Autonomous haul systems
With oil sands haulage fleets as big as they are, the potential for automation is obvious, but its implementation has demanded creative thinking to contend with the difficult conditions in the region.
For Komatsu, which has worked with Suncor since 2013 on adapting the OEM’s autonomous haulage systems (AHS) that it has rolled out in the Pilbara iron range of Western Australia, the oil sands posed unique challenges, namely the cold winters and the soft underfooting of the ore bodies. Winterizing and the development of a multi-trajectory system to prevent the trucks from damaging the roads resolved the challenges.
Suncor is planning to add 150 AHS units at its oil sands mines over the next six years, starting with the North Steepbank mine. It is not the only oil sands mining company considering the new technology. Canadian Natural Resources is planning a small pilot project for 2019.
Komatsu’s AHS combines autonomous trucks with manned support equipment and shovels. “We have five layers of safety to allow humans to interact with the autonomous trucks,” said Brian Yureskes, director of Komatsu’s business development for the oil sands. “Some of those are virtual layers of safety so the system is able to see and anticipate what humans are doing around the trucks. Some are physical layers such as lasers and radar.
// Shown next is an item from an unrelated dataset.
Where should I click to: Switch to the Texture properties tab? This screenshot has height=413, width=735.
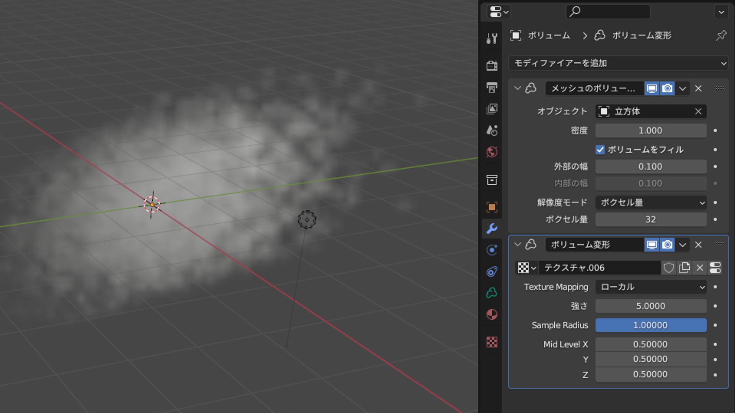[x=492, y=343]
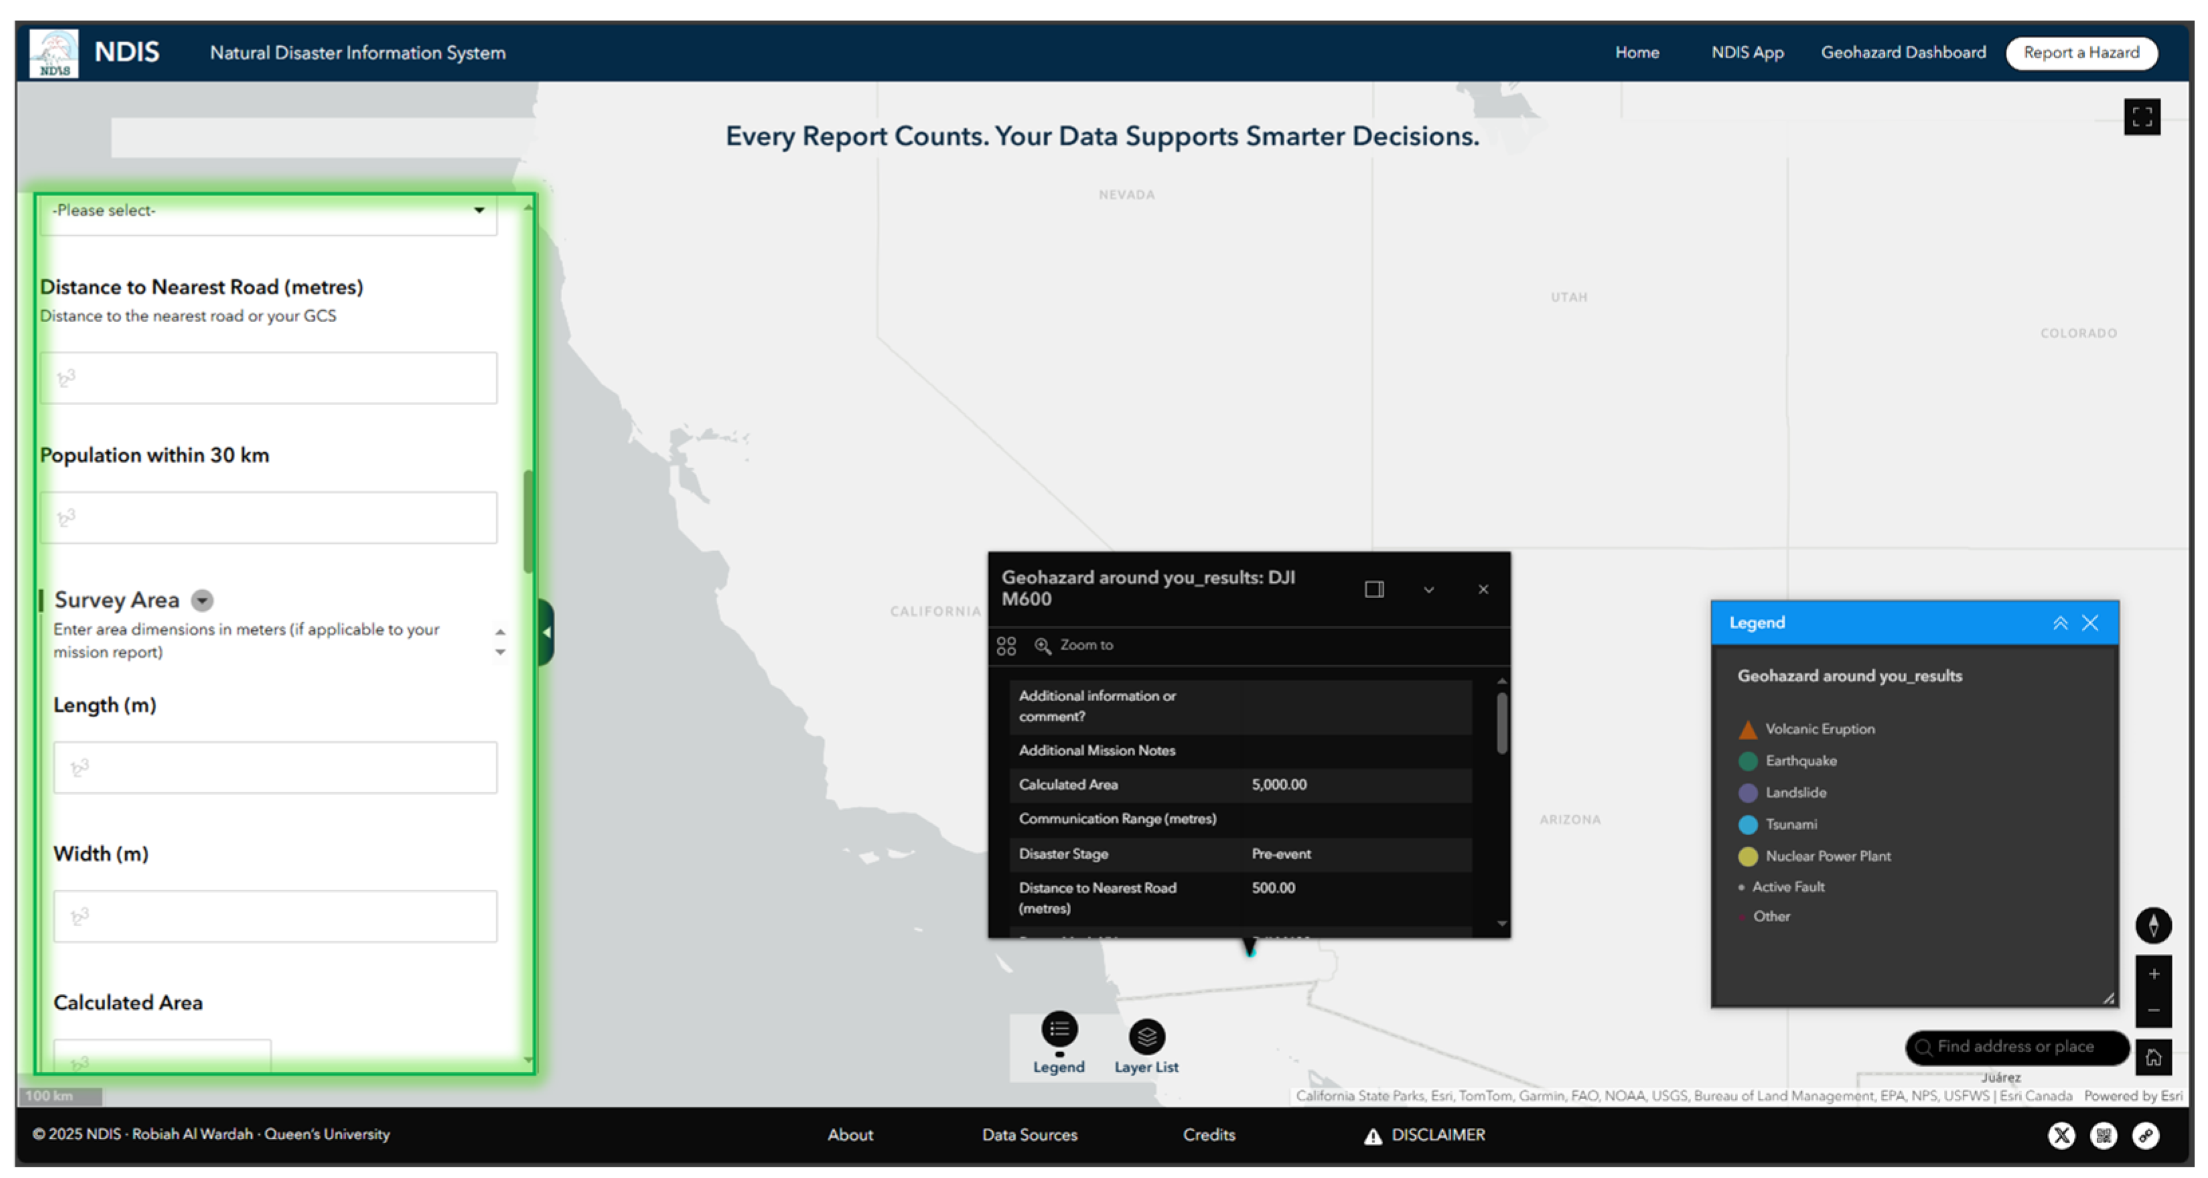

The final layer is that every single piece of equipment that is manned and operated in the area has a big red button that, when you push it, stops all the autonomous trucks.”
According to Scott Schellenberg, senior manager of AHS for SMS Equipment, the Canadian distributor for Komatsu, the autonomous technology itself has increased safety. “Humans working around the autonomous haulers can see on their screens where the trucks are and know where they are headed versus with a human driving the truck,” he said.
The digital oil sands
The oil sands are increasingly adopting machine learning and artificial intelligence technologies, said Dinara Millington, vice-president of research at CERI. “I’m noticing it’s happening faster now that these technologies have been in the commercial space for a little while,” she said.
Marty Reed, CEO of Evok Innovations, a partnership between Canada’s oil and gas companies and the BC Cleantech CEO Alliance, points to two innovative companies with technologies that have powerful benefits for the oil and gas sector as well as the oil sands. One is Kelvin, which has an artificial intelligence system that has been deployed in BP’s oil and gas fields in Wamsutter, Wyoming. There, hundreds of inexpensive sensors have been installed in the wells where they gather data that is transmitted via the cloud to powerful computers. These identify patterns and form predictions, which are used to create optimization tweaks that are sent back down to the controls in the field.
“The days of one shift coming in and tweaking all the dials is going to go away,” said Reed. “Computers do it better.”